Critical principle: Threats don't stop at your system boundary.

Upstream Analysis

For each data source:

Question Why It Matters
Who controls this source? Insider threat potential
How is it secured? Compromise cascades to AI
Can it be manipulated? Poisoned inputs affect outputs
Is it validated before use? Garbage in, garbage out
How fresh is the data? Stale data = wrong decisions

Downstream Analysis

For each output destination:

Question Why It Matters
What systems receive AI output? Determines blast radius
Can AI output break downstream? Integration failures
Is output validated before use? Catch AI errors
Can actions be reversed? Determines risk tolerance
Who's accountable for actions? Defines oversight needs

Human Process Analysis

Question Why It Matters
How do humans interact with outputs? Determines reliance risk
Can humans override AI? Essential for accountability
Are humans incentivized to verify? Or rubber-stamp?
What training do humans have? Determines effective oversight
How are human decisions logged? Audit trail completeness

AI-Specific Threat Modelling Techniques

STRIDE-AI (Extended STRIDE)

Add AI-specific considerations to each category:

Category Traditional AI Extension
Spoofing Identity faking Context spoofing, tool response faking
Tampering Data modification Prompt injection, memory manipulation
Repudiation Denying actions Unclear AI vs human decisions
Info Disclosure Data leakage Training data extraction, prompt leakage
Denial of Service Availability Token exhaustion, infinite loops
Elevation Privilege gain Scope escape, capability expansion

Attack Trees for AI

Build hierarchical attack paths showing how threats branch into specific techniques, and map controls to each:

Attack Tree Example

Attack trees help you: - Identify all paths to a threat goal - Map existing controls to attack paths - Find gaps where controls are missing - Prioritise mitigations by coverage

MITRE ATLAS

Use the ATLAS framework for adversarial ML threats: - Reconnaissance (learning about the system) - Resource Development (building attacks) - Initial Access (entering the system) - Execution (running attacks) - Persistence (maintaining access) - Privilege Escalation (expanding capability) - Defense Evasion (avoiding detection) - Discovery (learning more) - Collection (gathering data) - Exfiltration (extracting data) - Impact (causing harm)

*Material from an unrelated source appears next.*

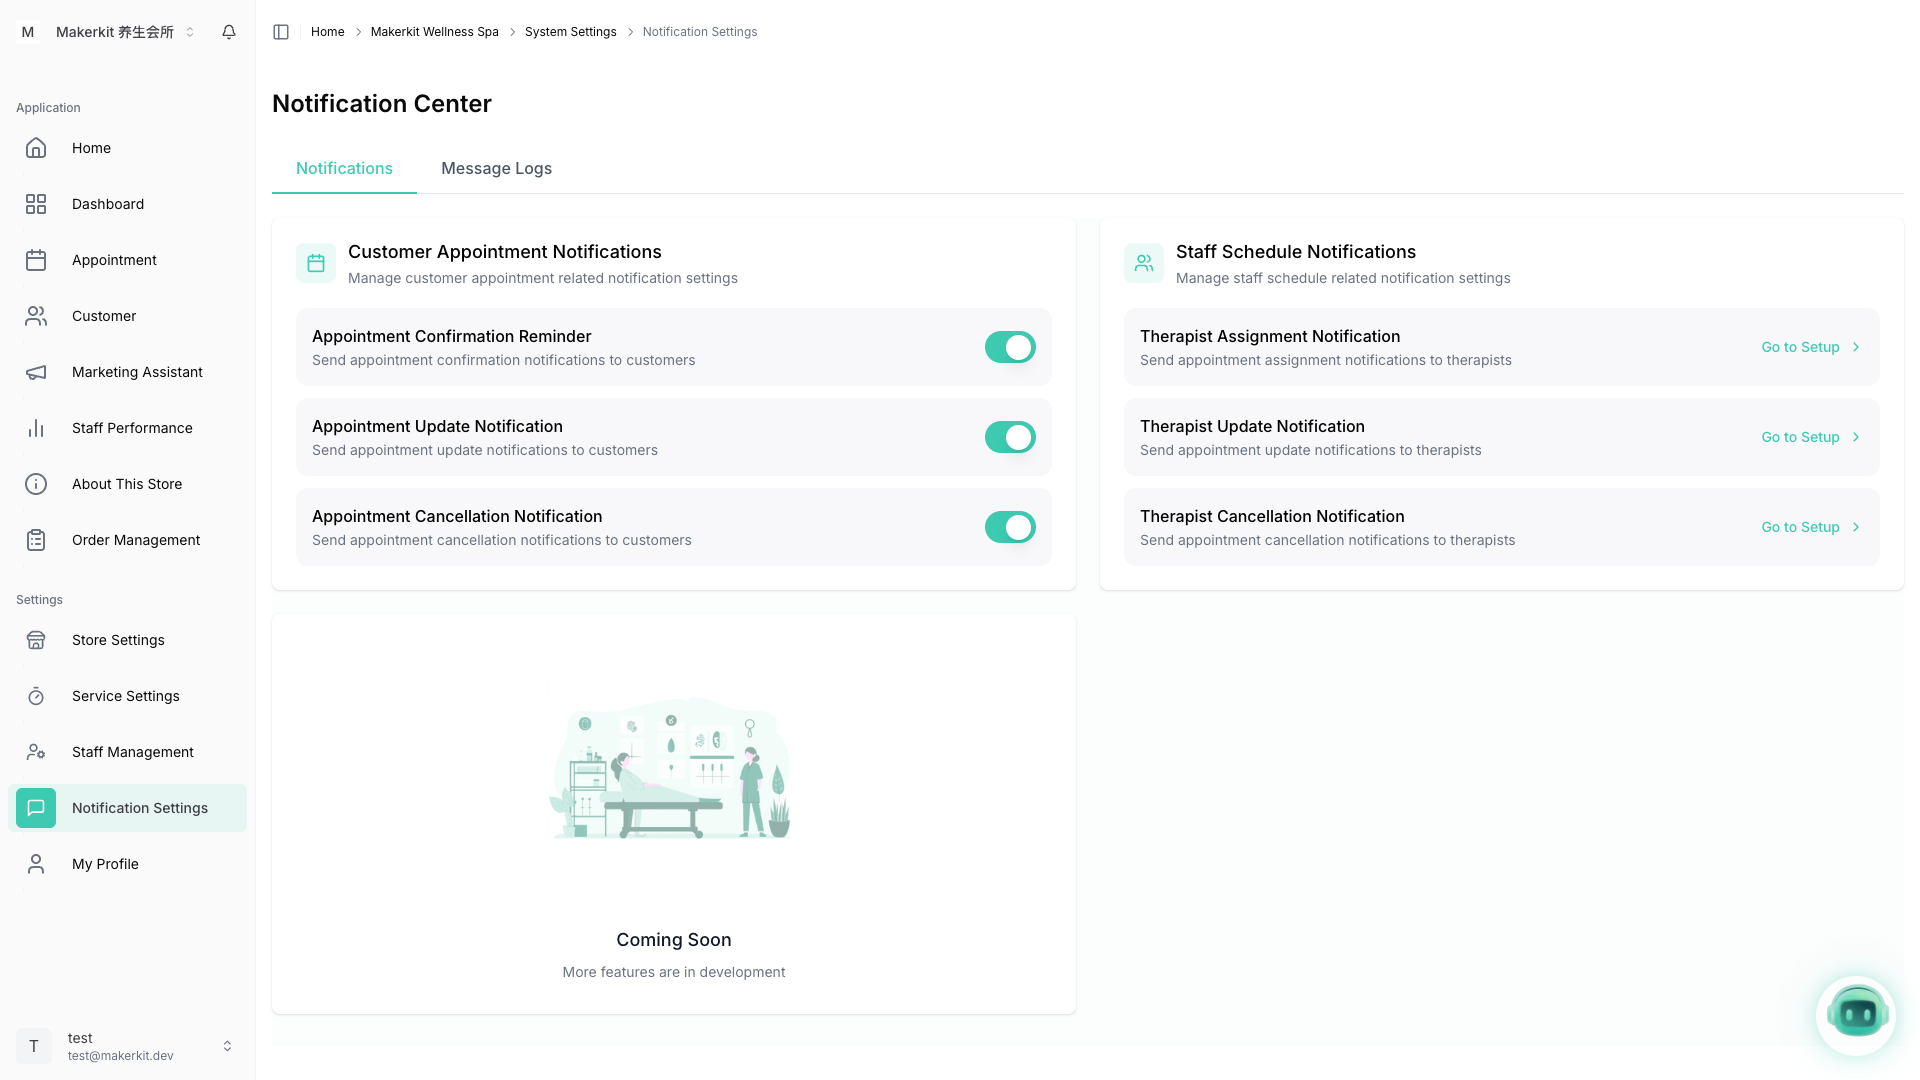Open the chatbot assistant robot icon
The height and width of the screenshot is (1080, 1920).
click(1856, 1015)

→ See atlas.mitre.org for detailed techniques


Threat Model Documentation Template

# AI System Threat Model

## System Overview
- **Name:** 
- **Risk Tier:**
- **Purpose:**
- **Users:**
- **Data Sources:**
- **Outputs/Actions:**

## Architecture Diagram
[Include data flow diagram]

## Trust Boundaries
| Boundary | Description | Key Risks |
|----------|-------------|-----------|
| | | |

## Upstream Threats
| Source | Threat | Likelihood | Impact | Controls |
|--------|--------|------------|--------|----------|
| | | | | |

## AI Core Threats
| Component | Threat | Likelihood | Impact | Controls |
|-----------|--------|------------|--------|----------|
| | | | | |

## Downstream Threats
| Destination | Threat | Likelihood | Impact | Controls |
|-------------|--------|------------|--------|----------|
| | | | | |

## Human Process Threats
| Process | Threat | Likelihood | Impact | Controls |
|---------|--------|------------|--------|----------|
| | | | | |

## Residual Risks
| Risk | Acceptance Rationale |
|------|---------------------|
| | |

## Review Schedule
- **Last Review:**
- **Next Review:**
- **Trigger for Ad-hoc Review:**

Key Takeaways

  1. AI doesn't exist in isolation — threat model the full supply chain
  2. Risk tier determines depth — LOW needs basic analysis, CRITICAL needs comprehensive
  3. Include upstream systems — compromised inputs compromise AI
  4. Include downstream systems — AI failures cascade
  5. Include humans — over-reliance is a threat
  6. Use established frameworks — STRIDE-AI, ATLAS, attack trees
  7. Document and review — threat models age; update them

Adapting This Template

This template is a starting point. Your threat model needs to reflect:

  • Your specific architecture
  • Your regulatory environment
  • Your risk appetite
  • Your operational context
  • Your existing controls

The framework provides principles. You provide the specifics.

AI Runtime Behaviour Security, 2026 (Jonathan Gill).